The beauty of poetry as embodied in Lennon can in an instant be swept away by the most extreme violence.  We see the same phenomenon come back later on in the song when Dylan quotes William Blake’s poem ‘The Tyger’. In this poem a tiger is pictured. A tiger which is at the same time strikingly beautiful in its appearance and yet also terrifying and horrific in its capacity for violence.  Therefore, in order to come- in some sort of a way- to terms with his bewilderment and perplexity, it seems that Dylan in his anguish flees for comfort to the other John, to St John the Apostle. He turns to St John, the writer of his favorite Bible –book:  ‘The Revelation to John’, to have his light shine on this matter.
St John is quite appropriately called the ‘Apostle of Light’. The3rd day of Christmas (December 27th) is St John’s Day. Much of St. John’s work – his gospel and his letters - is suffused with light encountering darkness and overcoming it.
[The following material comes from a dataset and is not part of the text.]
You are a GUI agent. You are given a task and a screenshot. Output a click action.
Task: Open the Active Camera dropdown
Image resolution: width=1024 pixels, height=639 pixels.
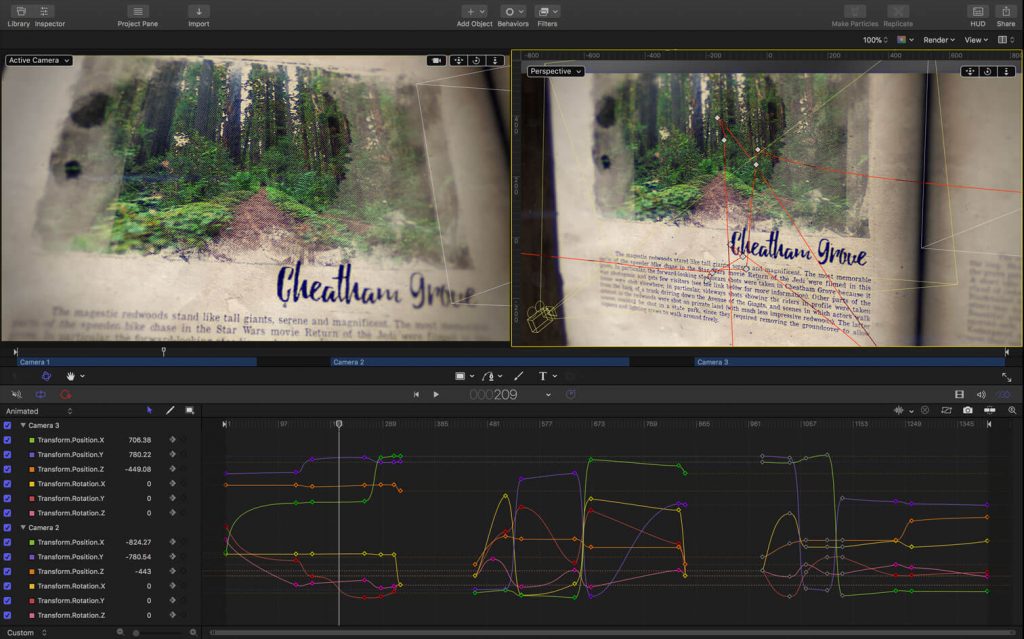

So when St John is addressed here with the words ‘Shine your light’ it is not actually St John’s own light that is meant but the light of Jesus which St John so abundantly reflects and of which he testifies. Jesus calls himself the Light of the world (John 8:12).The most senseless killing in history was the killing of the Light of the world, of Jesus, at the same time it was the killing that made the most perfect sense. Only in Him the old and weary poet finds comfort for all that would otherwise be senseless and incomprehensible.
‘Move it on, you burnt so bright’, in the Apocalypse Jesus reveals to St John that He, Jesus, is ‘the bright morning star’ (Rev.22:16), a light that burns so brightly,’ it moves on’ through history. His light not only burnt so bright when He was on earth but it will continue to shine and it will never fade.
In this refrain of the song there is also a clear sense of urgency. Words like ‘Move it on’ and ‘roll on John’ express this urgency, an urgency which we find in many a place in St John’s Apocalypse. Time after time St John makes it clear that the end is near and that Jesus will come back soon, e.g. Rev. 22:7: “Look, I am coming soon! Blessed are those who obey the words of prophecy written in this book” and Rev. 22:12, 13: “Look, I am coming soon, bringing my reward with me to repay all people according to their deeds. I am the Alpha and the Omega, the First and the Last, the Beginning and the End”.  ‘Move it on, roll on John’ because the time is near and be ready for you do not now the hour.
Be continued………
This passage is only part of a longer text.